- _WHAT TO PRODUCE_
Copy out every line of the records below word for word, leaving out the pictures.

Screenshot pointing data
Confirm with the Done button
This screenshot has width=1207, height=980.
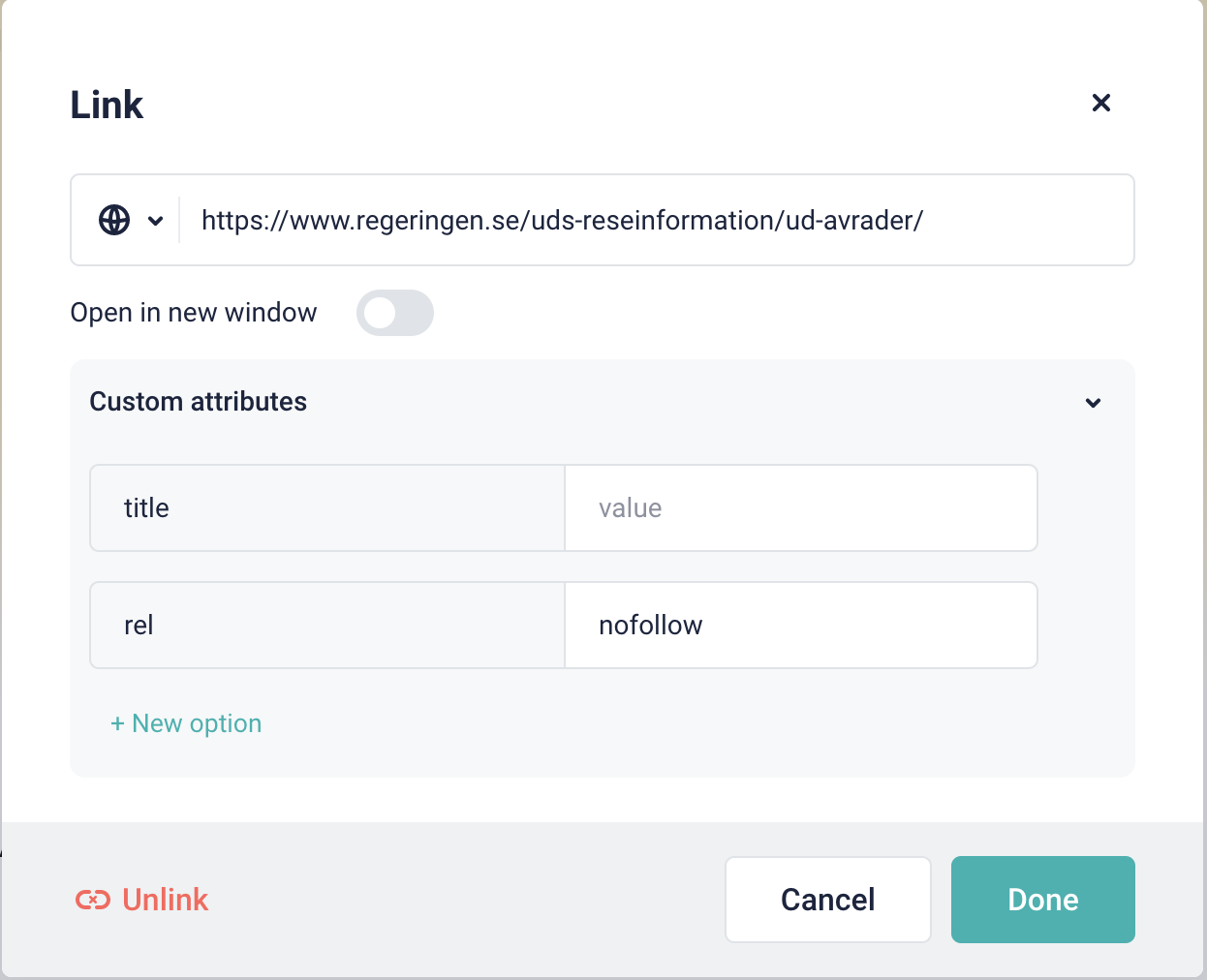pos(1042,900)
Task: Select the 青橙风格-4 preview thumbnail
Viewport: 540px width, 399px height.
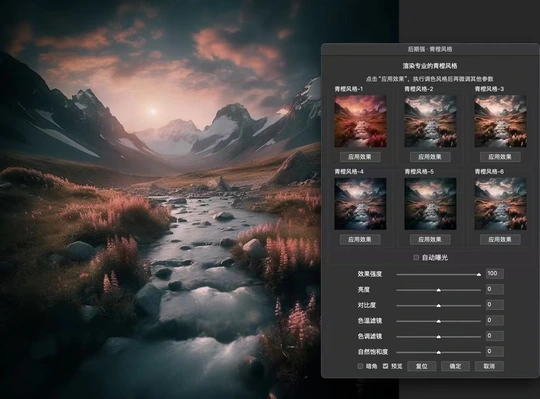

- _COMPLETE OUTPUT_
Confirm with the Done button
This screenshot has width=1207, height=980.
pos(1042,900)
Task: Select the 青橙风格-4 preview thumbnail
Viewport: 540px width, 399px height.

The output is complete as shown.